JUDGMENT
Jawahar Lal Gupta, J.
1. Can proceedings under Section 154 of the Income-tax Act, 1961, for rectification of the intimation under Section 143(1)(a) be initiated after the Assessing Officer has given a notice under Section 143(2) to the assessee ? This is the short question that arises for consideration in this appeal under Section 260A of the Act.
2. The assessee is a public limited company. It filed its return for the assessment year 1990-91. It claimed a deduction of Rs. 1,27,98,515 on account of dividend paid to the various shareholders. On April 16, 1991, the Assessing Officer issued an intimation to the assessee. On February 9, 1992, the Assessing Officer gave a notice under Section 143(2) to the assessee. Almost a year later on January 28, 1993, a notice under Section 154(1)(b) was issued. Soon thereafter, an order dated February 25, 1993, was passed under Section 154(1)(b). Aggrieved by the order, the assessee filed an appeal. On September 7, 1994, the Commissioner of Income-tax (Appeals) accepted the assessee’s claim. The Revenue challenged the order passed by the appellate authority. Vide order dated February 26, 2001, the Tribunal dismissed the appeal. Hence, this appeal under Section 260A of the Act.
3. The solitary contention raised by Mr. Sawhney, learned counsel for the Revenue, is that the Act does not place any bar on the Assessing Officer to invoke his jurisdiction under Section 154 even after notice under Section 143(2) has been given to the assessee. Thus, the view taken by the Tribunal cannot be sustained.
Admittedly, the power under Section 154 can be invoked only to correct an error apparent on the record. The scope of proceedings under Section 143(2) is far wider. The competent authority had taken a view in the matter and issued a notice under Section 143(2) to the assessee.

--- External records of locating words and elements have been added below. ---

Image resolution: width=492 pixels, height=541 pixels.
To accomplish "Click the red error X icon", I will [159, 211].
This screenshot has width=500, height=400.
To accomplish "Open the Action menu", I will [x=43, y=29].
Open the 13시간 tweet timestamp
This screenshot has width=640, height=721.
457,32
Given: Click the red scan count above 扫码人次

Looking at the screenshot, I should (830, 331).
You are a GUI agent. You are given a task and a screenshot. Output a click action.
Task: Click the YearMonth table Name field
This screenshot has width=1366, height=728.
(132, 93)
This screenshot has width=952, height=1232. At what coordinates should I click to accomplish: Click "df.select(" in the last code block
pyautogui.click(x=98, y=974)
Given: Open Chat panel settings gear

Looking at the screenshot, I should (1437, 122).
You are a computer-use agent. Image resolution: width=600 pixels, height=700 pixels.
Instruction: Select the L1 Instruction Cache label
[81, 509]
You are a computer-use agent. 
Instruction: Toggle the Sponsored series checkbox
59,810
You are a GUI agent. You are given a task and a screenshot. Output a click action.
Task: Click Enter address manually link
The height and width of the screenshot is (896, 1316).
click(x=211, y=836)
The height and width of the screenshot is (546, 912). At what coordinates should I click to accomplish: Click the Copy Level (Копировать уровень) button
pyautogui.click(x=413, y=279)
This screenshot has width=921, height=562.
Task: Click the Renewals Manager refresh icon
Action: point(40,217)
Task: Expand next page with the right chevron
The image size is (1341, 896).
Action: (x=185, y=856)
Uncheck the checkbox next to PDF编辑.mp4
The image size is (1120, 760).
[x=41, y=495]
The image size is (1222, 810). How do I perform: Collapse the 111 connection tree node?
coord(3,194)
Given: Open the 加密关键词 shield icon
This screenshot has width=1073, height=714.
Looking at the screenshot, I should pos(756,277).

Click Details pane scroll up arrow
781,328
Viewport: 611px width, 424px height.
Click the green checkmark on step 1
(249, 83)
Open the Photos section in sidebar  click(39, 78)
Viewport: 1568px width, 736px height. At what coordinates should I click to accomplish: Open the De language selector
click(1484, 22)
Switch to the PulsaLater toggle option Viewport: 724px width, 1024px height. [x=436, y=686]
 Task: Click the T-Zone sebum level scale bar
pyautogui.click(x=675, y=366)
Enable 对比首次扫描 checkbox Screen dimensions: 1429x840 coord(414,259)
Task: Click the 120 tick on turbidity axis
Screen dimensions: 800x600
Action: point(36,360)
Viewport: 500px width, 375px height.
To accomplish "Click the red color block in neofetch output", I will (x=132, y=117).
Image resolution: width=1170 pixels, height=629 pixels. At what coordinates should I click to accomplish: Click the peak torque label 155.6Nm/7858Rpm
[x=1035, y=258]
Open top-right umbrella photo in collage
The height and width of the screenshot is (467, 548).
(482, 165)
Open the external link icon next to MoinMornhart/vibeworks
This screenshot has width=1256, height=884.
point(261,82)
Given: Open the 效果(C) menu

Such a notice is normally issued to ensure that the assessee has not understated the income or has not computed excessive loss or underpaid the tax. It is only on consideration of the matter and on being satisfied that it is necessary or expedient to do so that the Assessing Officer issues the notice under Section 143(2). Once that has been done, the Assessing Officer has to proceed under Sub-section (3) and make an assessment of the total income or loss of the assessee and determine the sum, if any, payable by it. The consequences follow under Sub-section (4).
It is no doubt correct that an error apparent on the record can be corrected under Section 154 of the Act. However, if parallel proceedings are permitted it would only result in waste of time. It would serve no purpose. Thus, it is not surprising that judicial opinion is consistently against the Revenue. A Division Bench of the Gujarat High Court in Gujarat Poly-Avx Electronics Ltd. v. Deputy CIT (Asst.) [1996] 222 ITR 140 has taken a simitar view. Later on even a Division Bench of the Delhi High Court has considered the matter in CIT v. Punjab National Sank [2001] 249 ITR 763. The Chief Justice Mr. Arijit Pasayat (as his Lordship then was) has been pleased to observe as under (page 773):
“The question is whether after the issue of notice under Section 143(2) the intimation issued under Section 143(1) is of any consequence, more particularly when a revised return has been filed. Notice under Sub-section (2) of Section 143 is relatable to the first return. The intimation under Section
143(1) is given without prejudice to the provisions of Sub-section (2). That makes the position clear that even when intimation under Section 143(1) has been given yet proceedings for assessment under Section 143(3) can be initiated by issuance of notice under Section 143(2). The order under Section 154 of the Act was passed after issuance of notice under Section 143(2) and during the pendency of the proceedings for assessment under Section 143(3). The order under Section 154 was passed on March 9, 1992, while the order under Section 143(3) was passed on March 27, 1992. We have made distinction between an intimation under Section 143(1) and an order issued under Section 143(3) (supra). The above being the position, if any change is permissible to be effected, the same can be done in the assessment under Section 143 of the Act and not by exercising power under Section 154 of the Act. We do not think it necessary to go into the question whether rectification that was done by the Assessing Officer could be termed to be a mistake apparent from the record. The scope and ambit of Section 154 has been examined in several cases. We may just note that the Commissioner of Income-tax (Appeals) himself was not very sure as to whether the so-called mistake was one which could be considered an arithmetic error because he himself had further observed that it was a matter of law which required a long drawn process of deliberations. If it is the latter, certainly Section 154 has no application.”
We are in respectful agreement with the view taken by the court. No contrary decision has been pointed out.
In view of the above, we find no merit in this appeal. It is, consequently, dismissed in limine.